*Requirement*
Do these statements agree with the article on The Merchant of Venice below? Answer yes or no for each and quote the deciding words. 1. Antonio takes a loan from Shylock to fund Bassanio's quest. 2. Chris Bizhub played the role of Antonio. 3. Shylock must go back to the ghetto before nightfall.

By: Heather Beyer
The Shakespearean tragic comedy tells the tale of the merchant Antonio who funds the quest of his friend Bassanio to win the heart of Portia by taking a loan from his longtime enemy, Shylock. If Antonio is unable to pay his debt to Shylock, he will take a pound of his flesh. The play addresses the issues of anti-Semitism, racism and discrimination.
“It’s a challenging piece about racism and its dehumanizing effects, while at the same time it’s a comedy about love and the lengths people are willing to go be with that special person,” said Chris Bizhub, a UA actor who played the role of Shylock.
“It’s an important piece, as there is no clear hero or villain,” he said. “It’s a case of desperate times call for desperate measures’ where every character does good and evil and human nature is challenged.”
According to Bizhub, Shylock is a Jewish businessman living in a time where Christian oppression of the Jews is rampant and legal. He lives in a time where he must wear a red hat at all times to let others know that he is a Jew. He is forced to live in a ghetto, which he must return to before nightfall every day. He is spat on, kicked and called a dog by Christians constantly. Yet, he remains proud of his family, his culture and his heritage.

*Source excerpt*
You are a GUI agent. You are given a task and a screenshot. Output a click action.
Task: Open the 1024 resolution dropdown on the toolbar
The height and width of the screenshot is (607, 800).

*Output for this exercise*
1. Yes: "funds the quest of his friend Bassanio to win the heart of Portia by taking a loan from his longtime enemy, Shylock"
2. No: "a UA actor who played the role of Shylock"
3. Yes: "which he must return to before nightfall every day"